_Work to be completed_. Copy the records below word for word, starting at the line containing "Click the Manage Users people icon" and continuing to the end of the records. Leave out the pictures.

Rows of a dataset for screen grounding

<<<<

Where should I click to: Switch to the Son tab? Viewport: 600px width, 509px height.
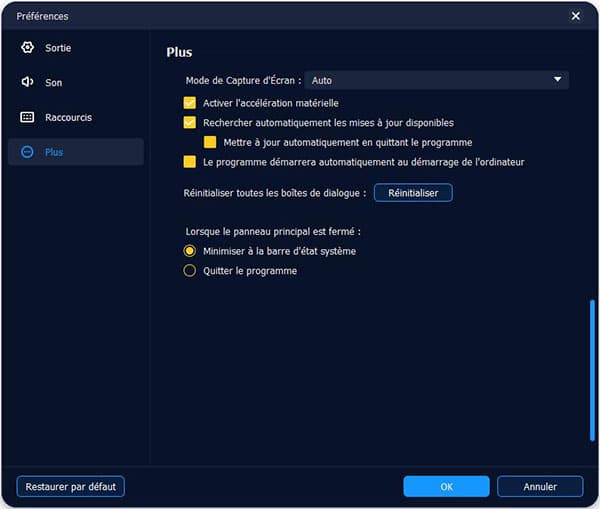coord(53,83)
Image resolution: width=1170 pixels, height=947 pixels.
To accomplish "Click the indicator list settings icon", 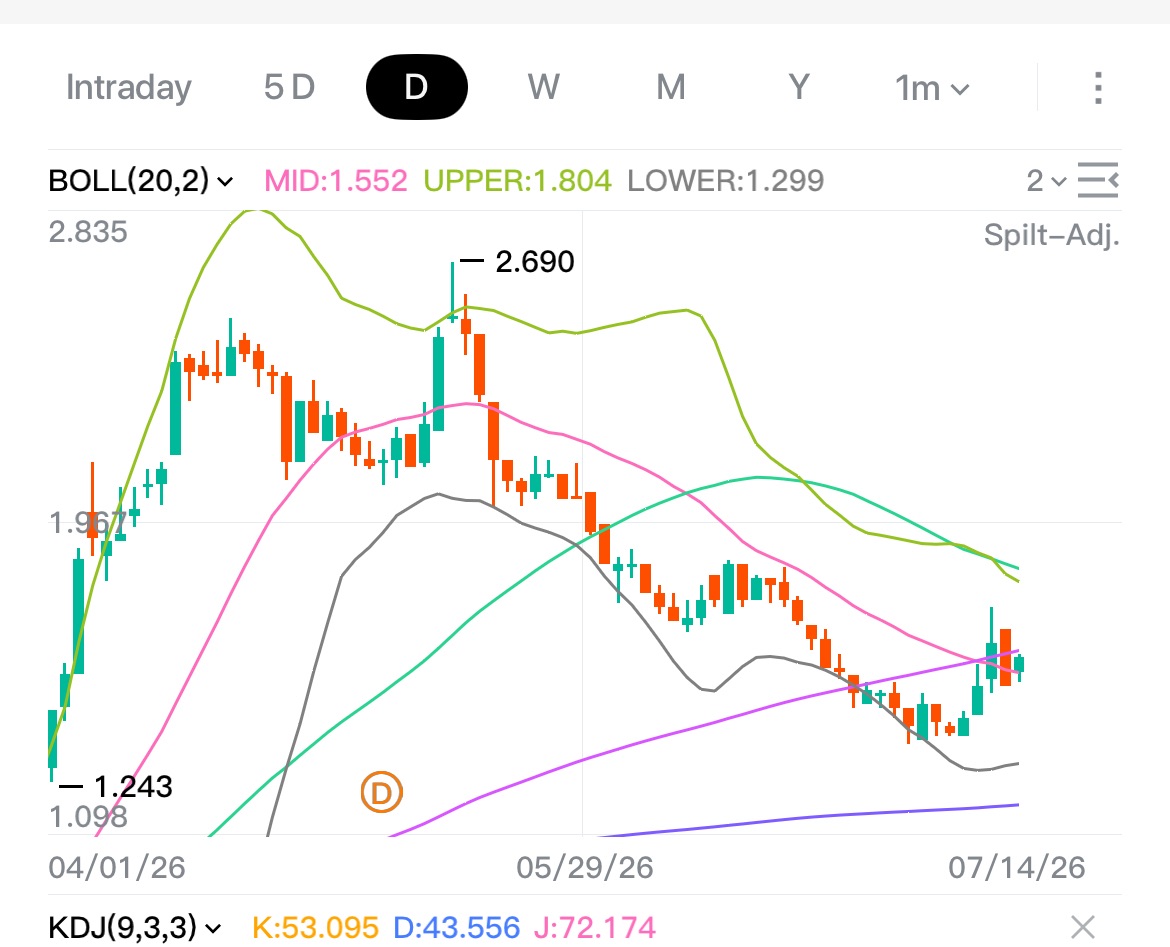I will point(1098,181).
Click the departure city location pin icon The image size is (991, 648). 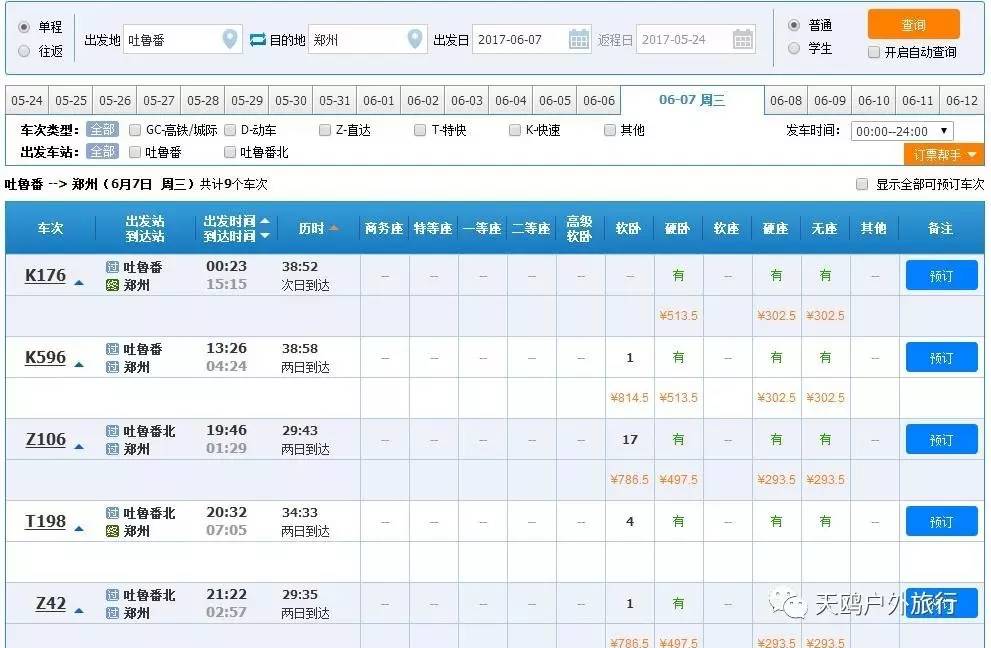point(231,38)
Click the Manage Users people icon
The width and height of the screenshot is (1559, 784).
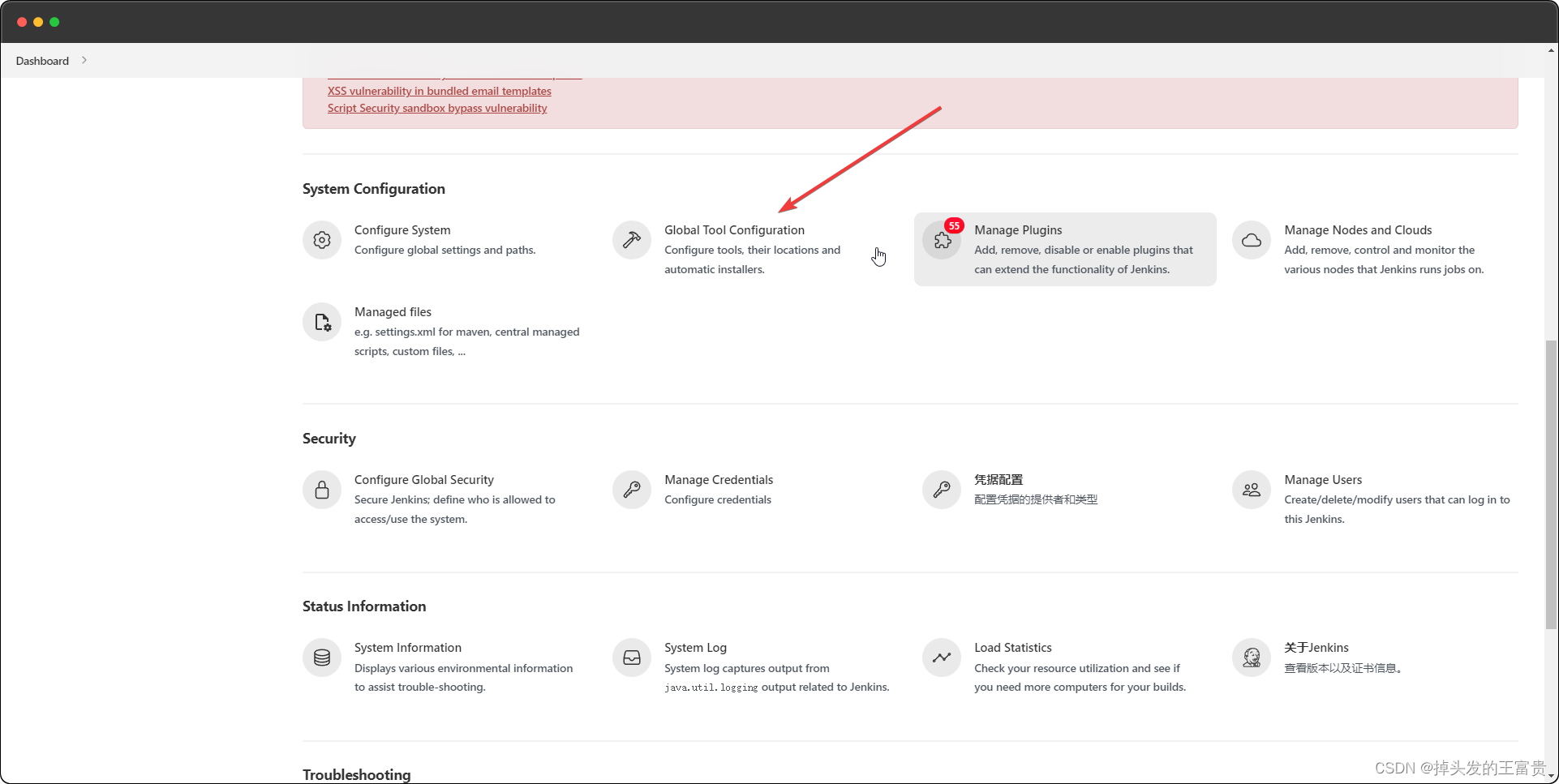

>>>>

_Output for this task_.
Click the Manage Users people icon
The width and height of the screenshot is (1559, 784).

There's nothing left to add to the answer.